------ Excerpted data

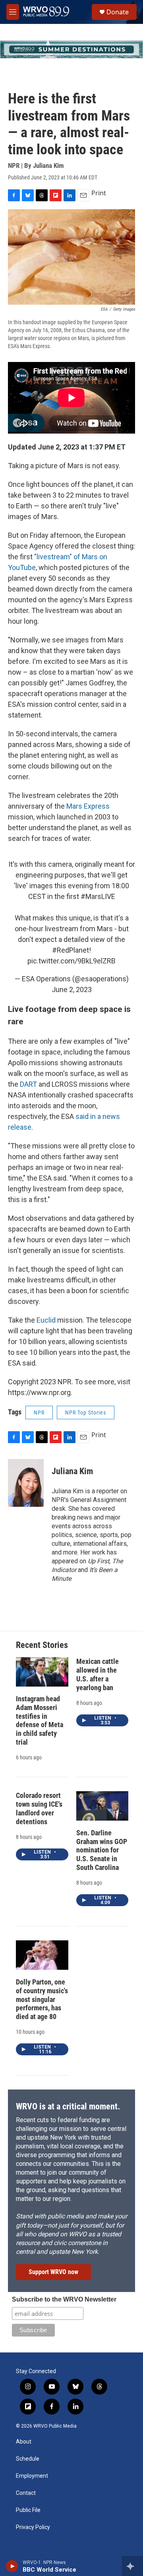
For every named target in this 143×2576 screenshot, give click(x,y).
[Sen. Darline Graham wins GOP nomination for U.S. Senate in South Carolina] (102, 1805)
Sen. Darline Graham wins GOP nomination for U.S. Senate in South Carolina (101, 1850)
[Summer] (71, 49)
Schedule (27, 2459)
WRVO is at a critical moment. (68, 2106)
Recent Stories (42, 1645)
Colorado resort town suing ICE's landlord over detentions (39, 1808)
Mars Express (88, 806)
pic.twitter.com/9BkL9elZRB (71, 961)
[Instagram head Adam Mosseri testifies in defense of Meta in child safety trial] (42, 1671)
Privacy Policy (33, 2527)
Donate (117, 12)
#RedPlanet (70, 950)
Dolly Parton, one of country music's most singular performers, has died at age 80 (42, 1999)
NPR (39, 1412)
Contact (26, 2493)
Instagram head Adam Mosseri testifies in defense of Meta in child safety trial (39, 1721)
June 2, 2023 (72, 989)
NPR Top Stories (85, 1412)
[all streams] (132, 2566)
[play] (12, 2566)
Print (98, 193)
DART (29, 1084)
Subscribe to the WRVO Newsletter (64, 2299)
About (23, 2442)
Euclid (47, 1320)
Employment (32, 2476)
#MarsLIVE (98, 896)
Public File (28, 2510)
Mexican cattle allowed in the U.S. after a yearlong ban (97, 1674)
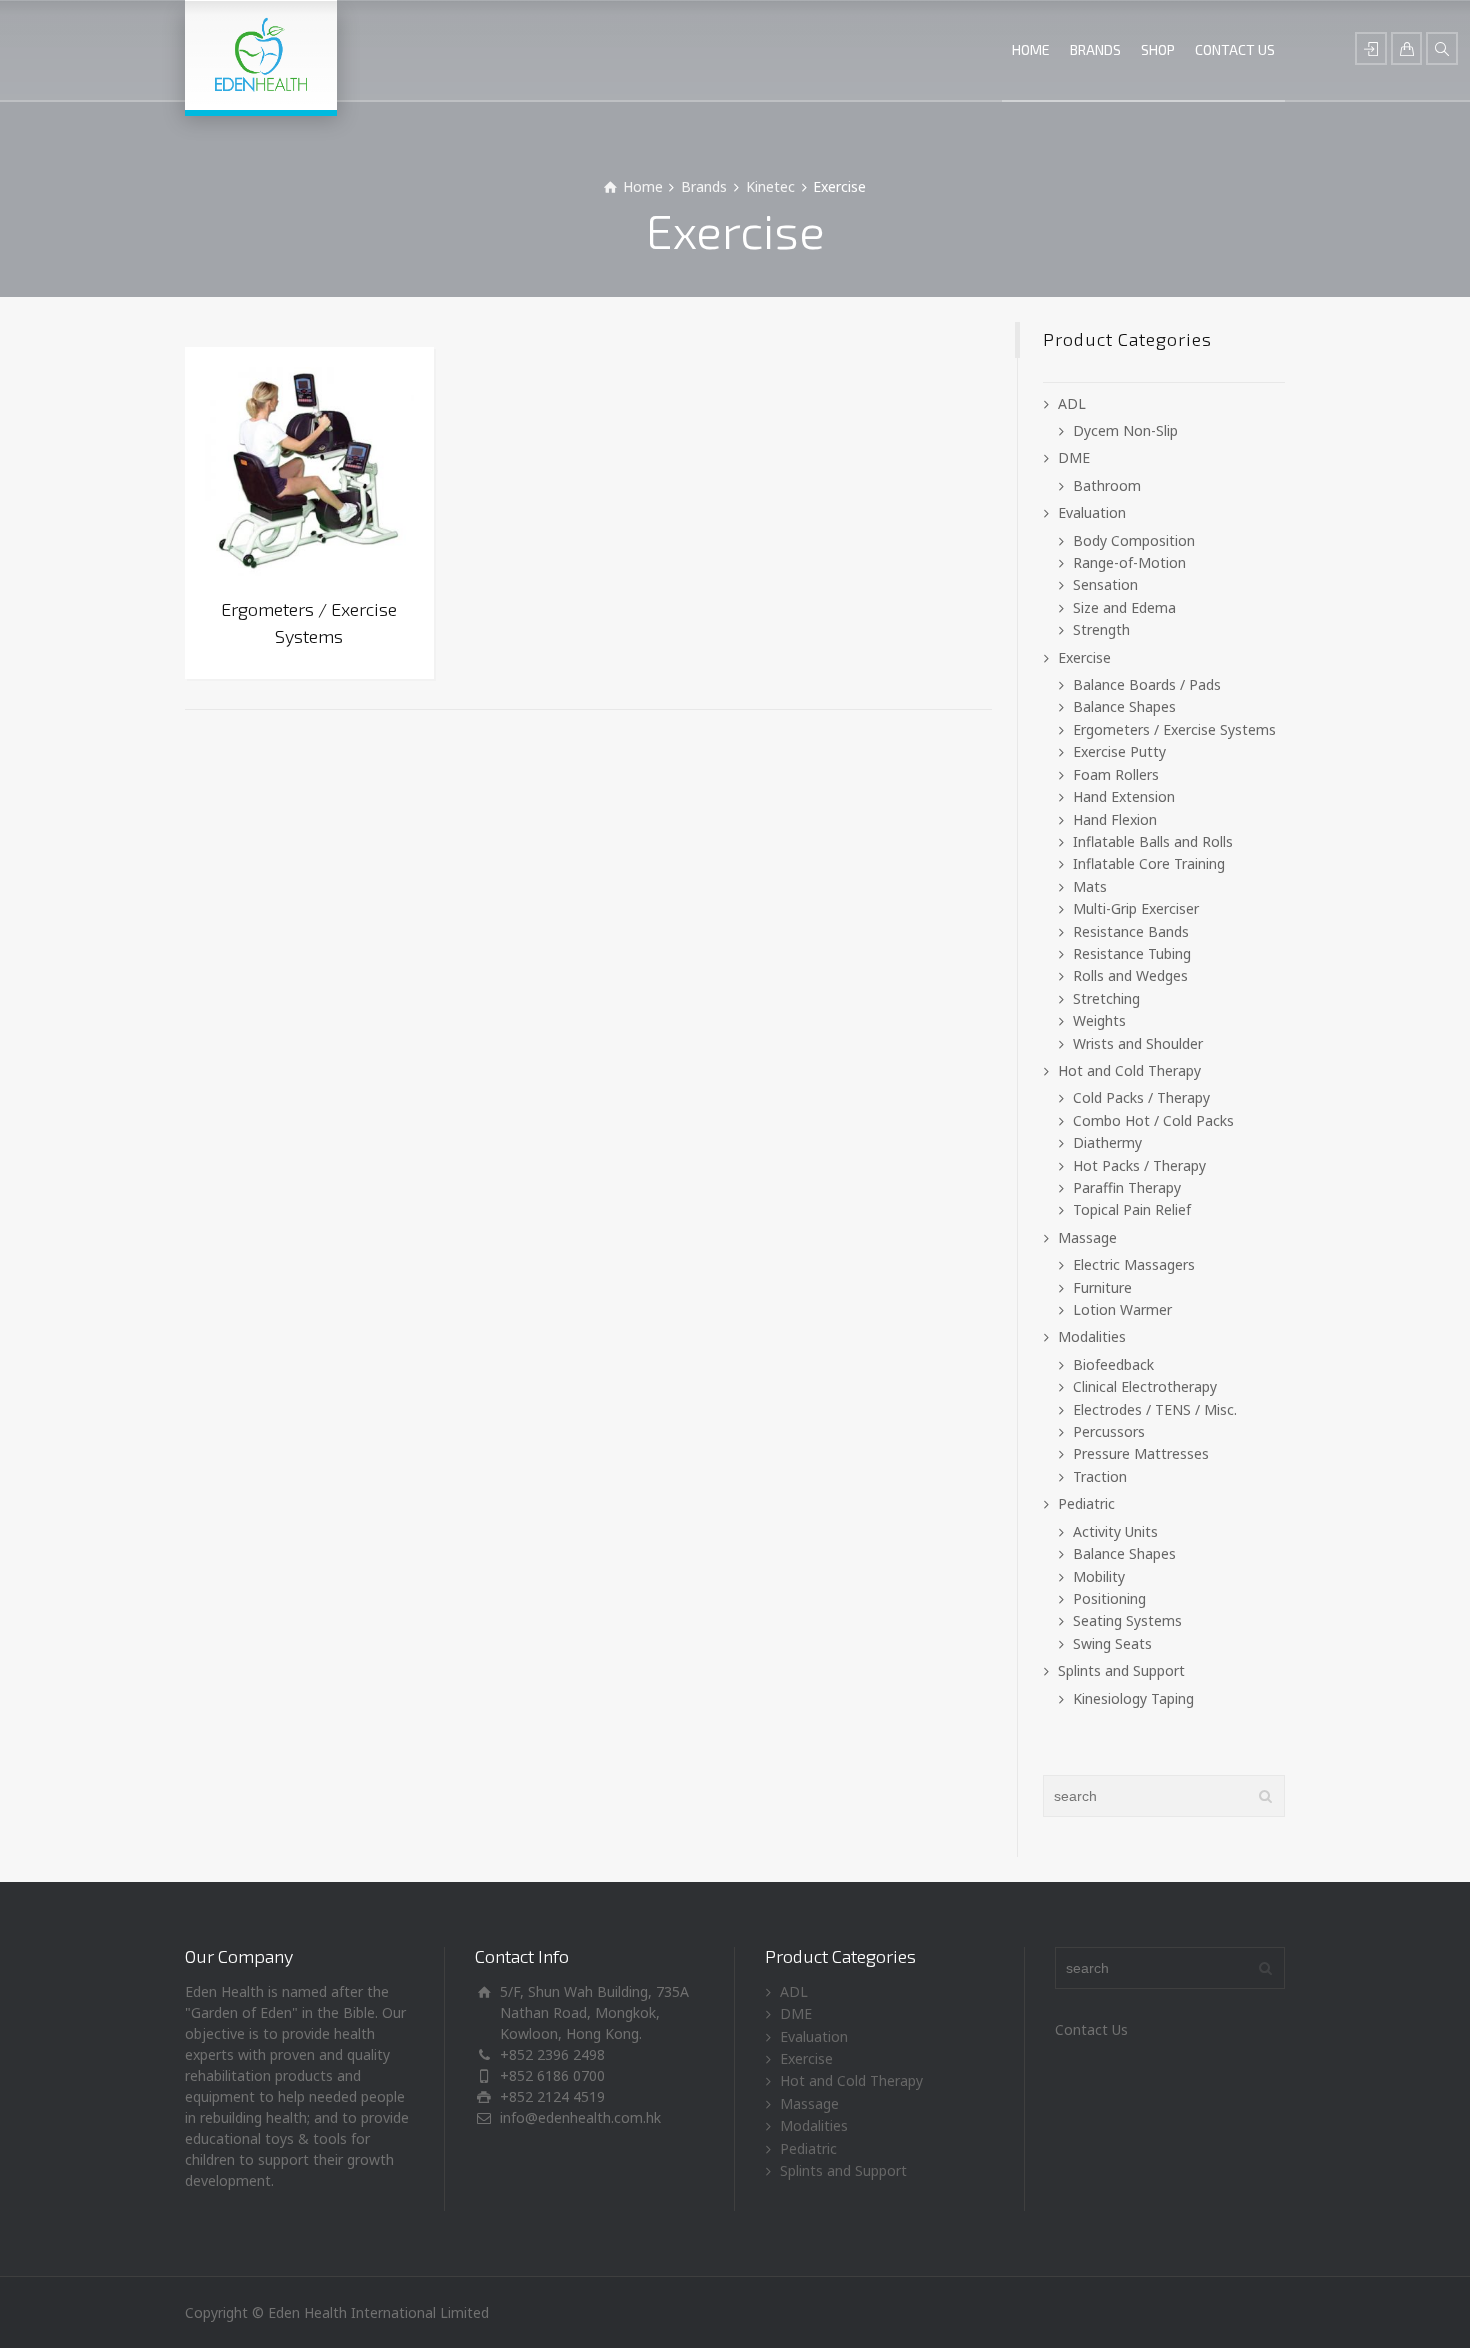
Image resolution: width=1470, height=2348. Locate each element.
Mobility (1099, 1576)
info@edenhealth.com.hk (580, 2117)
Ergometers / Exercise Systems (1174, 729)
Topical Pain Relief (1132, 1209)
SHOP (1158, 49)
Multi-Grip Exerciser (1136, 908)
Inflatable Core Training (1149, 863)
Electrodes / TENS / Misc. (1155, 1409)
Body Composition (1134, 540)
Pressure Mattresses (1141, 1453)
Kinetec (770, 186)
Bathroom (1107, 485)
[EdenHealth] (261, 55)
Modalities (1092, 1336)
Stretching (1106, 998)
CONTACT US (1235, 49)
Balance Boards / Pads (1147, 684)
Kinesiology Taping (1133, 1698)
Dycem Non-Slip (1125, 430)
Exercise (1084, 657)
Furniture (1102, 1287)
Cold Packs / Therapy (1141, 1097)
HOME (1031, 49)
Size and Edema (1124, 607)
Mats (1090, 886)
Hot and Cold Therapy (1129, 1070)
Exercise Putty (1119, 751)
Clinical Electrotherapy (1145, 1386)
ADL (1072, 403)
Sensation (1105, 584)
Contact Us (1091, 2029)
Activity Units (1115, 1531)
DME (1074, 457)
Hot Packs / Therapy (1139, 1165)
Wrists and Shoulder (1138, 1043)
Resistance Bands (1131, 931)
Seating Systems (1127, 1620)
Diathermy (1107, 1142)
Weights (1099, 1020)
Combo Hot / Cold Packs (1153, 1120)
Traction (1100, 1476)
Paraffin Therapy (1127, 1187)
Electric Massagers (1134, 1264)
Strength (1101, 629)
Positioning (1109, 1598)
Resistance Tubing (1132, 953)
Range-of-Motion (1129, 562)
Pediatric (1086, 1503)
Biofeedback (1113, 1364)
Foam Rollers (1116, 774)
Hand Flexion (1115, 819)
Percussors (1109, 1431)
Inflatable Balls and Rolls (1153, 841)
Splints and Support (1121, 1670)
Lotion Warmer (1122, 1309)
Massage (1087, 1237)
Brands (704, 186)
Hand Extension (1124, 796)
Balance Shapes (1124, 706)
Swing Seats (1112, 1643)
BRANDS (1095, 49)
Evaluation (1092, 512)
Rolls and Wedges (1130, 975)
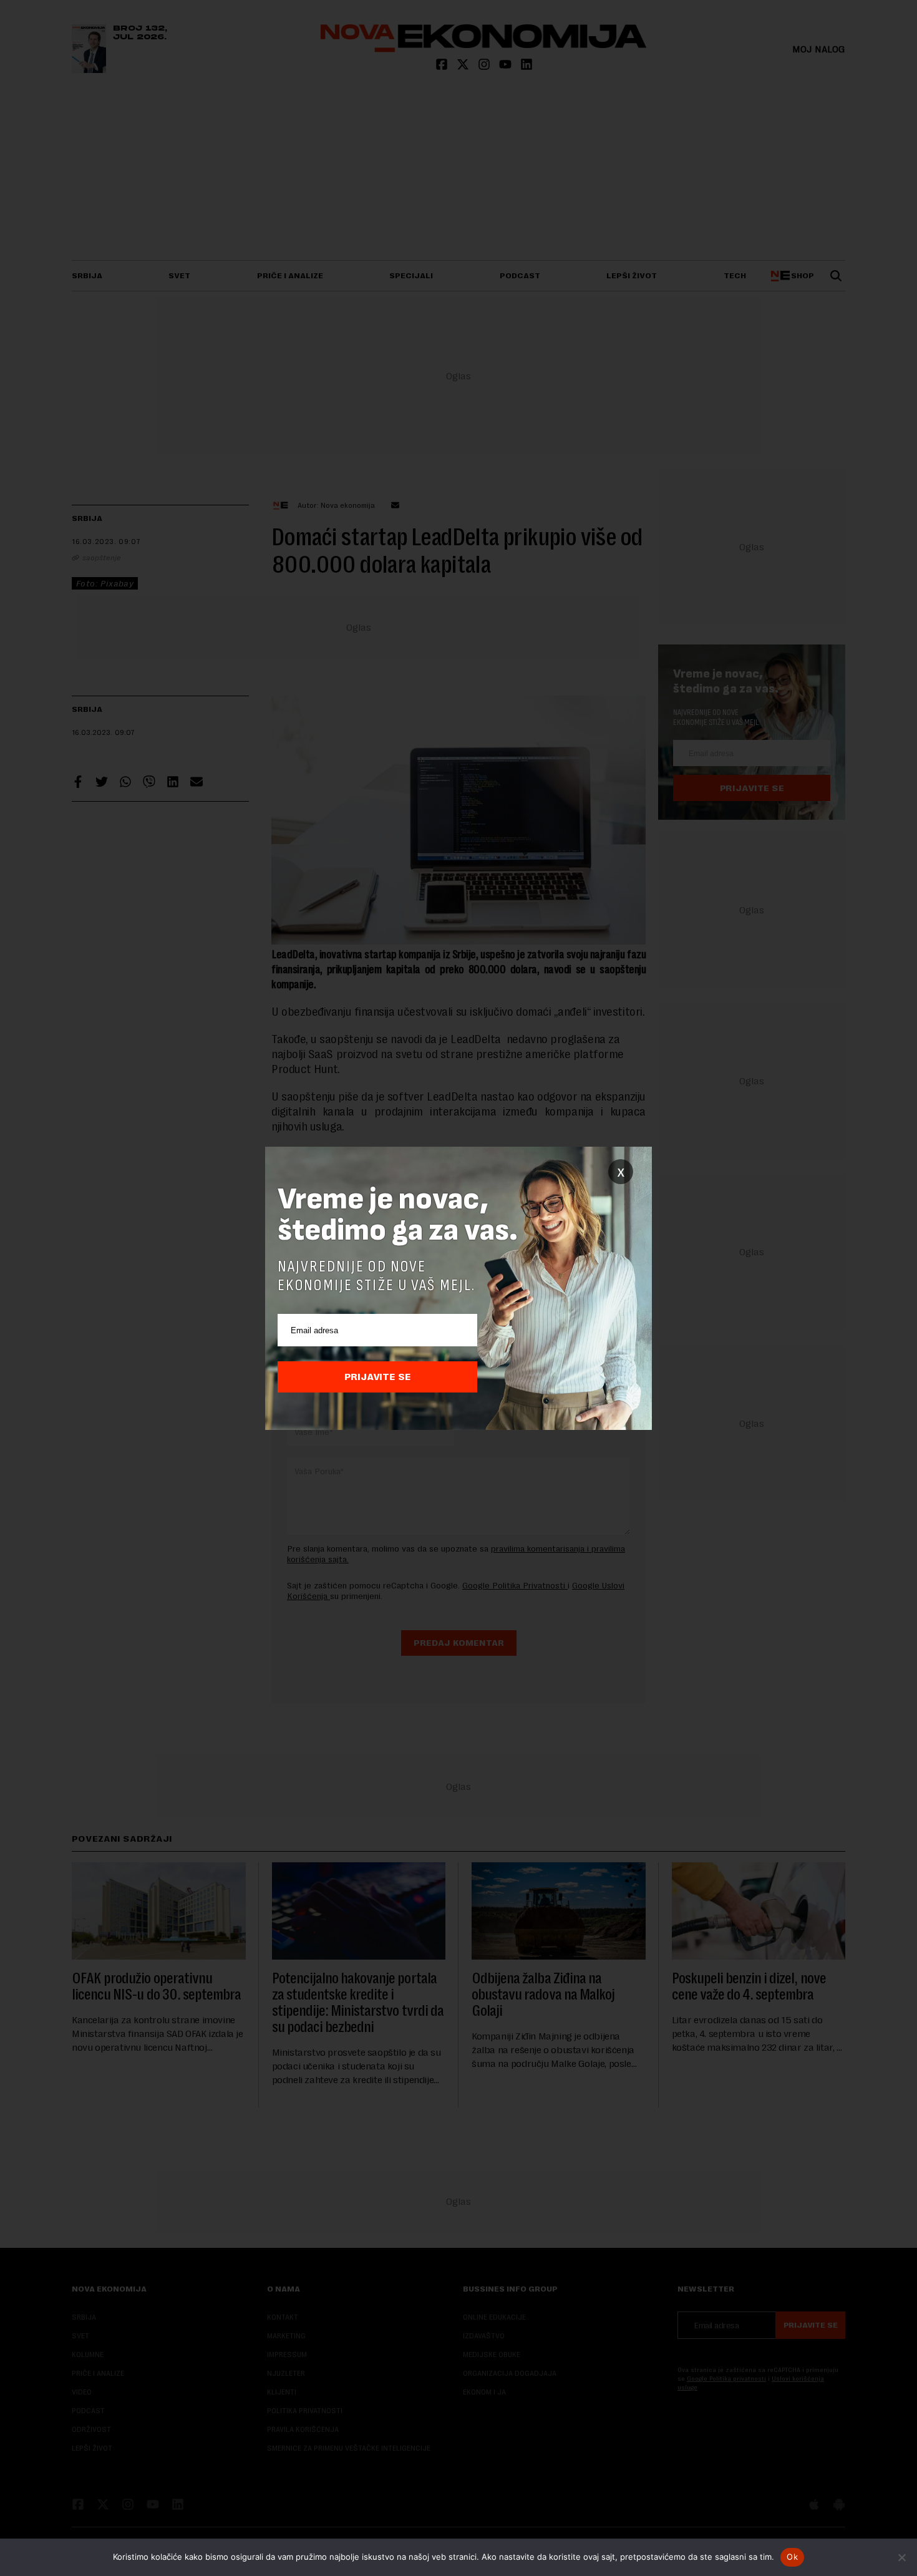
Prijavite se (377, 1377)
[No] (901, 2557)
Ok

------------

## Work required
Without any of its images, the data above should be returned exactly.

## Finished task
For every named target in this 143×2576 screenshot, give click(x,y).
[Sen. Darline Graham wins GOP nomination for U.S. Senate in South Carolina] (102, 1805)
Sen. Darline Graham wins GOP nomination for U.S. Senate in South Carolina (101, 1850)
[Summer] (71, 49)
Schedule (27, 2459)
WRVO is at a critical moment. (68, 2106)
Recent Stories (42, 1645)
Colorado resort town suing ICE's landlord over detentions (39, 1808)
Mars Express (88, 806)
pic.twitter.com/9BkL9elZRB (71, 961)
[Instagram head Adam Mosseri testifies in defense of Meta in child safety trial] (42, 1671)
Privacy Policy (33, 2527)
Donate (117, 12)
#RedPlanet (70, 950)
Dolly Parton, one of country music's most singular performers, has died at age 80 (42, 1999)
NPR (39, 1412)
Contact (26, 2493)
Instagram head Adam Mosseri testifies in defense of Meta in child safety trial (39, 1721)
June 2, 2023 (72, 989)
NPR Top Stories (85, 1412)
[all streams] (132, 2566)
[play] (12, 2566)
Print (98, 193)
DART (29, 1084)
Subscribe to the WRVO Newsletter (64, 2299)
About (23, 2442)
Euclid (47, 1320)
Employment (32, 2476)
#MarsLIVE (98, 896)
Public File (28, 2510)
Mexican cattle allowed in the U.S. after a yearlong ban (97, 1674)
Image resolution: width=1470, height=2348. Locate each element.
Mobility (1099, 1576)
info@edenhealth.com.hk (580, 2117)
Ergometers / Exercise Systems (1174, 729)
Topical Pain Relief (1132, 1209)
SHOP (1158, 49)
Multi-Grip Exerciser (1136, 908)
Inflatable Core Training (1149, 863)
Electrodes / TENS / Misc. (1155, 1409)
Body Composition (1134, 540)
Pressure Mattresses (1141, 1453)
Kinetec (770, 186)
Bathroom (1107, 485)
[EdenHealth] (261, 55)
Modalities (1092, 1336)
Stretching (1106, 998)
CONTACT US (1235, 49)
Balance Boards / Pads (1147, 684)
Kinesiology Taping (1133, 1698)
Dycem Non-Slip (1125, 430)
Exercise (1084, 657)
Furniture (1102, 1287)
Cold Packs / Therapy (1141, 1097)
HOME (1031, 49)
Size and Edema (1124, 607)
Mats (1090, 886)
Hot and Cold Therapy (1129, 1070)
Exercise Putty (1119, 751)
Clinical Electrotherapy (1145, 1386)
ADL (1072, 403)
Sensation (1105, 584)
Contact Us (1091, 2029)
Activity Units (1115, 1531)
DME (1074, 457)
Hot Packs / Therapy (1139, 1165)
Wrists and Shoulder (1138, 1043)
Resistance Bands (1131, 931)
Seating Systems (1127, 1620)
Diathermy (1107, 1142)
Weights (1099, 1020)
Combo Hot / Cold Packs (1153, 1120)
Traction (1100, 1476)
Paraffin Therapy (1127, 1187)
Electric Massagers (1134, 1264)
Strength (1101, 629)
Positioning (1109, 1598)
Resistance Tubing (1132, 953)
Range-of-Motion (1129, 562)
Pediatric (1086, 1503)
Biofeedback (1113, 1364)
Foam Rollers (1116, 774)
Hand Flexion (1115, 819)
Percussors (1109, 1431)
Inflatable Balls and Rolls (1153, 841)
Splints and Support (1121, 1670)
Lotion Warmer (1122, 1309)
Massage (1087, 1237)
Brands (704, 186)
Hand Extension (1124, 796)
Balance Shapes (1124, 706)
Swing Seats (1112, 1643)
BRANDS (1095, 49)
Evaluation (1092, 512)
Rolls and Wedges (1130, 975)
Prijavite se (377, 1377)
[No] (901, 2557)
Ok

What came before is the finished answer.